### Task item
Return only that part of the material below which starts with the line containing "This screenshot has" and goes on through the line containing "Open the Rooms breakout option", restated exactly.

### Task inputs
┄┄┄┄┄┄┄┄┄┄┄┄┄┄┄┄┄┄┄┄

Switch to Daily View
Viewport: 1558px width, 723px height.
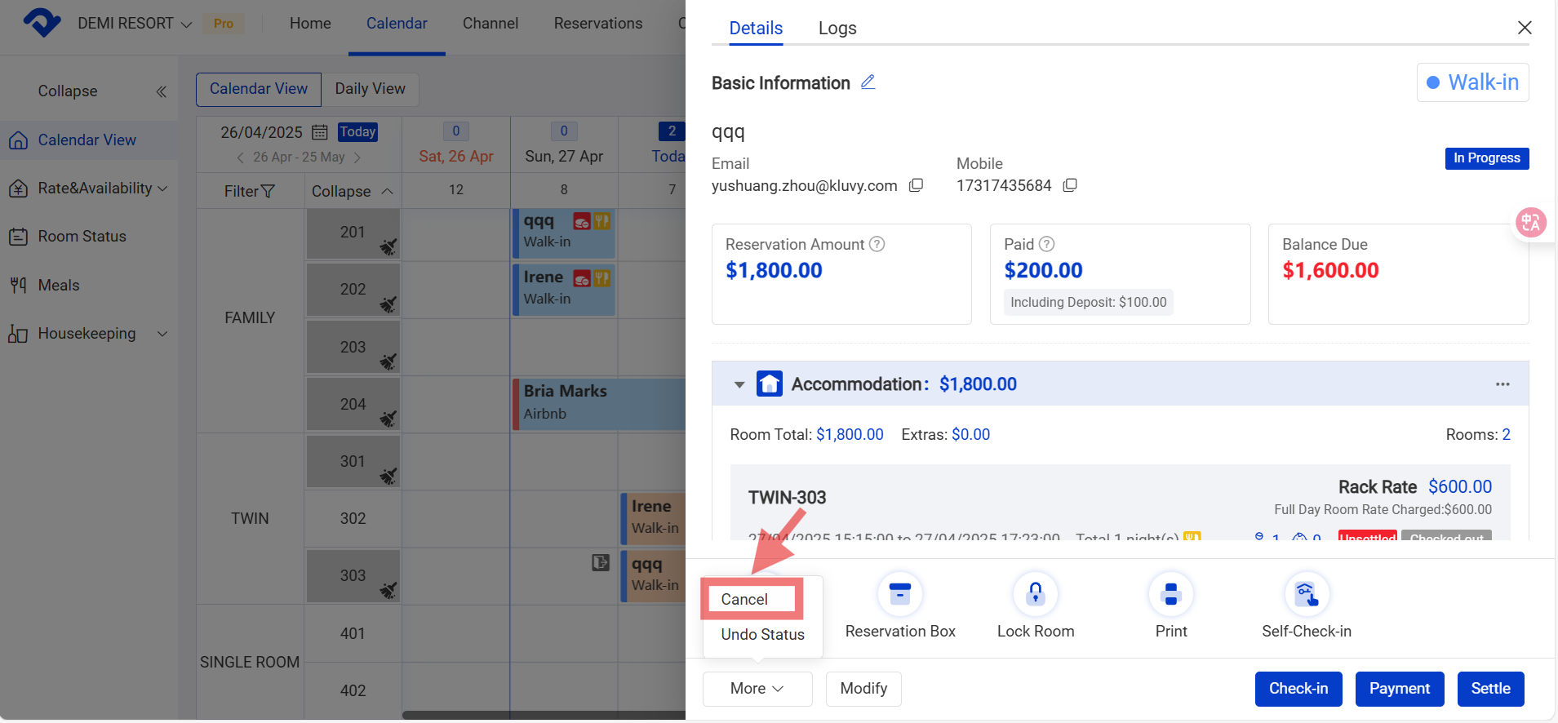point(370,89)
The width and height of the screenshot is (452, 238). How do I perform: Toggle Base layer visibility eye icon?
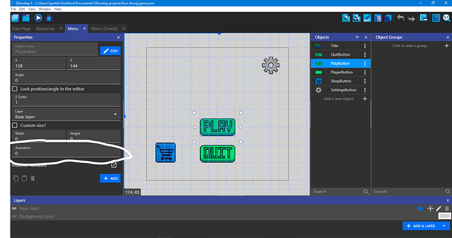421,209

┄┄┄┄┄┄┄┄┄┄┄┄┄┄┄┄┄┄┄┄

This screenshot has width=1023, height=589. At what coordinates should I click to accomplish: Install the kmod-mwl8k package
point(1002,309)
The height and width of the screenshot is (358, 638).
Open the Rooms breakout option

┄┄┄┄┄┄┄┄┄┄┄┄┄┄┄┄┄┄┄┄

### Solution below
This screenshot has width=1023, height=589. At what coordinates should I click to accomplish: Install the kmod-mwl8k package
point(1002,309)
The height and width of the screenshot is (358, 638).
Open the Rooms breakout option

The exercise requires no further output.